-- Available records --

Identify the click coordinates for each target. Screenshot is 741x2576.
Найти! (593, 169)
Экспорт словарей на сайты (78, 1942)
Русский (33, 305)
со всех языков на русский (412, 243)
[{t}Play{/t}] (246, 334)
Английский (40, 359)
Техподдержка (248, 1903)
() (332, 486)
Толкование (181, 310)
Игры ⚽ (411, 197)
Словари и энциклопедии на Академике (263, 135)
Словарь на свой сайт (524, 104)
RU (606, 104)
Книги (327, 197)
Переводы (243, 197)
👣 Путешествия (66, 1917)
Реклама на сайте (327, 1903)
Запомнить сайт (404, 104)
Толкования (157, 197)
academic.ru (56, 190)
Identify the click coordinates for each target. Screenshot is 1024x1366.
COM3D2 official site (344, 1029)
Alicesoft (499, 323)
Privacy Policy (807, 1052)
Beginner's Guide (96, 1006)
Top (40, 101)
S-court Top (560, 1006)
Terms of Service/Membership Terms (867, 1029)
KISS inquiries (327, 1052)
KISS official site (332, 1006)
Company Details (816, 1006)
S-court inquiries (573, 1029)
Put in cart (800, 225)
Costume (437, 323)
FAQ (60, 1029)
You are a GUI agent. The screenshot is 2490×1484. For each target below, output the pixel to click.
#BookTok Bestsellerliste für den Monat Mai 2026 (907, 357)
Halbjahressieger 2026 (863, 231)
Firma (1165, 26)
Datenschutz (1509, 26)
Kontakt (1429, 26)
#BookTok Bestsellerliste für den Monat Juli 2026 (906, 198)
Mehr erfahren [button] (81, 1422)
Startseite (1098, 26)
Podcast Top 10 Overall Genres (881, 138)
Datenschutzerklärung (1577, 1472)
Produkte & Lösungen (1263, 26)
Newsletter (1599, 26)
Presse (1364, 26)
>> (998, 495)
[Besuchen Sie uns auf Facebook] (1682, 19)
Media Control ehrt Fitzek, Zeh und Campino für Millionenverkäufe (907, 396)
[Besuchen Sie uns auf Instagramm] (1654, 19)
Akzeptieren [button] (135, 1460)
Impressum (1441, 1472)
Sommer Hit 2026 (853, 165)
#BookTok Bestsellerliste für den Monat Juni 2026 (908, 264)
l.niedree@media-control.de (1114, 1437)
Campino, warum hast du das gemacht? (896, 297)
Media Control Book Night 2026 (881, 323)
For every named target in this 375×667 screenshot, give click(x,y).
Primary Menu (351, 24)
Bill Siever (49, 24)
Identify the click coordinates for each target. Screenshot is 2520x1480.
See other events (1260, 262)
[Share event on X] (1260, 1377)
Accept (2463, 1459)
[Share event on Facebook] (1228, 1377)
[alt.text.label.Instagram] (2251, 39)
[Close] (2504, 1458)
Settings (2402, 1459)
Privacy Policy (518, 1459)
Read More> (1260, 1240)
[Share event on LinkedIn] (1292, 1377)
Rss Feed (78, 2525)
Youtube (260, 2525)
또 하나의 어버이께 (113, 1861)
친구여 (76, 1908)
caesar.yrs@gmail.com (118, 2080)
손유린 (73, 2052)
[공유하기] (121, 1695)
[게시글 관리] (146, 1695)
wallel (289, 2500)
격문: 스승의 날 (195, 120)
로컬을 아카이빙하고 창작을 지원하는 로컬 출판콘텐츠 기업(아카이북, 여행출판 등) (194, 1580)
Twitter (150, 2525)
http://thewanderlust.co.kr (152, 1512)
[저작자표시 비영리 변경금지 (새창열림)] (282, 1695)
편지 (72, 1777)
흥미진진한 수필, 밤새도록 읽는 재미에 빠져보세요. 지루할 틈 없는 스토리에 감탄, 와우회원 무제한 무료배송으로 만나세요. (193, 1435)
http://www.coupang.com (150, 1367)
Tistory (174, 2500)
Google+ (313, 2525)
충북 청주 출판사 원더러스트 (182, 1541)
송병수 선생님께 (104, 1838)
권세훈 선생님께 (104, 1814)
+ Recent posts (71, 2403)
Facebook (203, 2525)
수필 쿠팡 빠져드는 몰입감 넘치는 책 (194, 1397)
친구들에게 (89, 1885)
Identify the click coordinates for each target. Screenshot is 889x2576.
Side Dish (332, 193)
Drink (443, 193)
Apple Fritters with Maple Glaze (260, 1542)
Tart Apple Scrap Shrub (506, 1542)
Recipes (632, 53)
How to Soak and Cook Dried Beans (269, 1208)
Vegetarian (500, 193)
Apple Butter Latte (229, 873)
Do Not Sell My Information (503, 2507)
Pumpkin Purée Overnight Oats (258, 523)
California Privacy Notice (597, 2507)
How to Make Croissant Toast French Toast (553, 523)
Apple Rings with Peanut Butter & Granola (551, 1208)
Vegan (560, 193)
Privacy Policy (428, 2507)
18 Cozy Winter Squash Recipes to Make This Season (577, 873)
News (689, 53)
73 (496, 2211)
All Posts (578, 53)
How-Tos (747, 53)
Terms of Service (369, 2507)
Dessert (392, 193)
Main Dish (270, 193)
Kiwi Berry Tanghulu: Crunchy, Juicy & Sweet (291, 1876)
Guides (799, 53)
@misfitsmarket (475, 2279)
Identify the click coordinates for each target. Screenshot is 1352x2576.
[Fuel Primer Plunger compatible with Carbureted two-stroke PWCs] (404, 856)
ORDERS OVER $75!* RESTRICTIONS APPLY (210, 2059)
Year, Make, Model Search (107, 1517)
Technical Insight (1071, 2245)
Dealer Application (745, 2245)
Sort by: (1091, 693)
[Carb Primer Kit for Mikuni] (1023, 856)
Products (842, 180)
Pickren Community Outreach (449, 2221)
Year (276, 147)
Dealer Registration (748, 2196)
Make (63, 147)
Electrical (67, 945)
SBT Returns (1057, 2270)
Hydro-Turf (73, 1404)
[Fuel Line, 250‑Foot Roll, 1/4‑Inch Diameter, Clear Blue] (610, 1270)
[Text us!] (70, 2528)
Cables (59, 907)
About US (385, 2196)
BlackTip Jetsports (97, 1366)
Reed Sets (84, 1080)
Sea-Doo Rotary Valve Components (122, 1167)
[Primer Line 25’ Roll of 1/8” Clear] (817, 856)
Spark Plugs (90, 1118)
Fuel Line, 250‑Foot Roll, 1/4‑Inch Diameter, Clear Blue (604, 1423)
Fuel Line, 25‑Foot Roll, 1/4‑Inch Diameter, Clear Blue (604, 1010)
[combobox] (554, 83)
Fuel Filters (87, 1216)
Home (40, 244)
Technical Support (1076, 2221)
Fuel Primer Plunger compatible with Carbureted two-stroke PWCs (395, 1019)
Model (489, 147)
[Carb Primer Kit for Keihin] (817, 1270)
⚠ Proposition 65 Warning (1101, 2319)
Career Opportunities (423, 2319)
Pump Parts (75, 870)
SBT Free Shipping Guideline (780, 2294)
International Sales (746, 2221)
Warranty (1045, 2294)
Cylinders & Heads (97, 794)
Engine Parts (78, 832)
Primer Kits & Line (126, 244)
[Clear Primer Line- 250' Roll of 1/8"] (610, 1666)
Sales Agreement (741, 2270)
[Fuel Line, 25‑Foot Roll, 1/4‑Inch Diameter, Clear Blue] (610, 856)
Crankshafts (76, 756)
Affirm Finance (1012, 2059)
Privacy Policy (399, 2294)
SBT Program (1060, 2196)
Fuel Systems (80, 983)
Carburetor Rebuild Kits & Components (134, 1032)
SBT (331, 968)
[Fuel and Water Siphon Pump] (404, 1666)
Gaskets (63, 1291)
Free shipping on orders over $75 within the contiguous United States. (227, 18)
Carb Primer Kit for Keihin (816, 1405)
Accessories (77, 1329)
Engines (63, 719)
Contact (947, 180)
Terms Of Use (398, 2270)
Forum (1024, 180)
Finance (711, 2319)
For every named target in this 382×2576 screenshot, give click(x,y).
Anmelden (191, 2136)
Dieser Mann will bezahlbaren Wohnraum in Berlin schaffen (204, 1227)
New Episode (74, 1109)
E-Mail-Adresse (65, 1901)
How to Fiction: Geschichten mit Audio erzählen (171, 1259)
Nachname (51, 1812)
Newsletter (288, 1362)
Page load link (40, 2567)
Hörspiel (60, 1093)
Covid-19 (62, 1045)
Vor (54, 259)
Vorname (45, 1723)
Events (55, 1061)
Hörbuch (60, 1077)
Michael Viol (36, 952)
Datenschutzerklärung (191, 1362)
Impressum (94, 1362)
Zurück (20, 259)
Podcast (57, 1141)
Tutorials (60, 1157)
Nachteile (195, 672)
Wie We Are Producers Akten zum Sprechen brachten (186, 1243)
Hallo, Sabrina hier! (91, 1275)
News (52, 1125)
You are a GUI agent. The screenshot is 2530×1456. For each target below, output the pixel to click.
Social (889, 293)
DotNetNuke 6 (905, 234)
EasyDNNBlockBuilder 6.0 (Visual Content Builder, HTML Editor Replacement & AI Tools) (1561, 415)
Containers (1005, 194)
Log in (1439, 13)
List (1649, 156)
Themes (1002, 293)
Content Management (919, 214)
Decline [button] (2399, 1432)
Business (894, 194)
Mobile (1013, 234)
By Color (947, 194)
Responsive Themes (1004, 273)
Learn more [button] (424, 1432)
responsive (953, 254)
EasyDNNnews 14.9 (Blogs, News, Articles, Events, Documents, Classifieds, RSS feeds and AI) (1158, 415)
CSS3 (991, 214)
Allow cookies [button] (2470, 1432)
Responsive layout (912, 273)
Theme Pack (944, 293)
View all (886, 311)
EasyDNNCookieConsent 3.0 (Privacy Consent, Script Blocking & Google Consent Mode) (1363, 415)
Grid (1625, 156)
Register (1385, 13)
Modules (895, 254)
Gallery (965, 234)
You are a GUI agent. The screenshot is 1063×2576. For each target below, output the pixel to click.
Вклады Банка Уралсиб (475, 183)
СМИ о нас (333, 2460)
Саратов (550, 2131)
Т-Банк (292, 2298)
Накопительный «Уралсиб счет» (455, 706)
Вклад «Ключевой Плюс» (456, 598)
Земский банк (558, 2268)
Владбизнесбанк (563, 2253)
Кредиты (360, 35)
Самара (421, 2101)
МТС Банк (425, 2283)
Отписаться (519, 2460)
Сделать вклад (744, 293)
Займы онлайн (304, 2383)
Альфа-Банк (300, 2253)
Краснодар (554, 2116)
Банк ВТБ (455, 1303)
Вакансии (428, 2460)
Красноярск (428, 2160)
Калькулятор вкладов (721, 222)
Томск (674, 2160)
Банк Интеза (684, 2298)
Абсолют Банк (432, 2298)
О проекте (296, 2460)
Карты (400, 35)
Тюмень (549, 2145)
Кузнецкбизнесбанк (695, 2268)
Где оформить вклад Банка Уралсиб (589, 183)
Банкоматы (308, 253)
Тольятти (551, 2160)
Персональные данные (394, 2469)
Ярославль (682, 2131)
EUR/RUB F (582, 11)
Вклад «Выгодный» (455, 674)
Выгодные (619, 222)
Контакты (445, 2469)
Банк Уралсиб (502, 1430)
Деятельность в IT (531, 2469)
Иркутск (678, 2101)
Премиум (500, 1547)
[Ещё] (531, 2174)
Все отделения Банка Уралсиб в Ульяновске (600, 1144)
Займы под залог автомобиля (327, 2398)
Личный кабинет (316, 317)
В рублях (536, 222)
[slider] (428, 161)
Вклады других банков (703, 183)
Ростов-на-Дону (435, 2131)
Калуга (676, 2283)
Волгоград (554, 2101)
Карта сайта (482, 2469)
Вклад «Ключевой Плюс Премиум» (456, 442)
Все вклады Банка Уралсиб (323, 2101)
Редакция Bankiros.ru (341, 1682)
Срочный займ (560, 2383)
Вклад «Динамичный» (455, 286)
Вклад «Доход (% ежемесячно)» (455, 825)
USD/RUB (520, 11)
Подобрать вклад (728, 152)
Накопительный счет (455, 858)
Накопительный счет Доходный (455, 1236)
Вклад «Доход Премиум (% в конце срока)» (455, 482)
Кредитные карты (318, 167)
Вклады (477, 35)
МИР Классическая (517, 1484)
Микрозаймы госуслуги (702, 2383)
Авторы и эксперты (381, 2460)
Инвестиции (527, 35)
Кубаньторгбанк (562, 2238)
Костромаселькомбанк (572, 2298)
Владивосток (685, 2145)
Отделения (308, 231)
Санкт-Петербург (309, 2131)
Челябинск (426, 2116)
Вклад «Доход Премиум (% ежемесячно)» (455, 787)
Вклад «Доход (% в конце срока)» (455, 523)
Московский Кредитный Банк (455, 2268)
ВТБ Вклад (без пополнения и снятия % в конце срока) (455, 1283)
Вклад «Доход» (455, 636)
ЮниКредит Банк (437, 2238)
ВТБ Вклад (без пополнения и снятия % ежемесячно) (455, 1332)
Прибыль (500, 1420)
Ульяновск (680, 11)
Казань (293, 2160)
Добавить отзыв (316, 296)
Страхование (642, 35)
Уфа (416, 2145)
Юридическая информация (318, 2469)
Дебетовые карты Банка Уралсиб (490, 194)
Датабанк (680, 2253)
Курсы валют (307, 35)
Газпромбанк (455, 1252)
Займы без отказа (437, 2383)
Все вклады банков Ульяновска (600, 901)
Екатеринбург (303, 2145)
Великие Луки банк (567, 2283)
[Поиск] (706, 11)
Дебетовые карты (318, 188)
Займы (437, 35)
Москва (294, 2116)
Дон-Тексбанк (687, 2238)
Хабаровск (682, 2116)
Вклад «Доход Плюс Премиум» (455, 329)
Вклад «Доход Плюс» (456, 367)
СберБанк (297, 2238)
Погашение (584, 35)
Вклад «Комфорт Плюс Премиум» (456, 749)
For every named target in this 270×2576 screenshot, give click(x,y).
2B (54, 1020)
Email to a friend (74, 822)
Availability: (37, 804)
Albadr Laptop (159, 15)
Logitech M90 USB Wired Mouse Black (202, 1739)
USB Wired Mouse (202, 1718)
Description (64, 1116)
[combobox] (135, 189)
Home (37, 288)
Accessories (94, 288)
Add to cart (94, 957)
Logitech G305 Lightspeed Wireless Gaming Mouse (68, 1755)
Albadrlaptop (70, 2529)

-- How to complete this task --
Beginning at the line above that contains "Wie We Are Producers", return each line exactly through the line that contains "Containers (1005, 194)", and no others.

-- Result below --
Wie We Are Producers Akten zum Sprechen brachten (186, 1243)
Hallo, Sabrina hier! (91, 1275)
News (52, 1125)
You are a GUI agent. The screenshot is 2530×1456. For each target below, output the pixel to click.
Social (889, 293)
DotNetNuke 6 (905, 234)
EasyDNNBlockBuilder 6.0 (Visual Content Builder, HTML Editor Replacement & AI Tools) (1561, 415)
Containers (1005, 194)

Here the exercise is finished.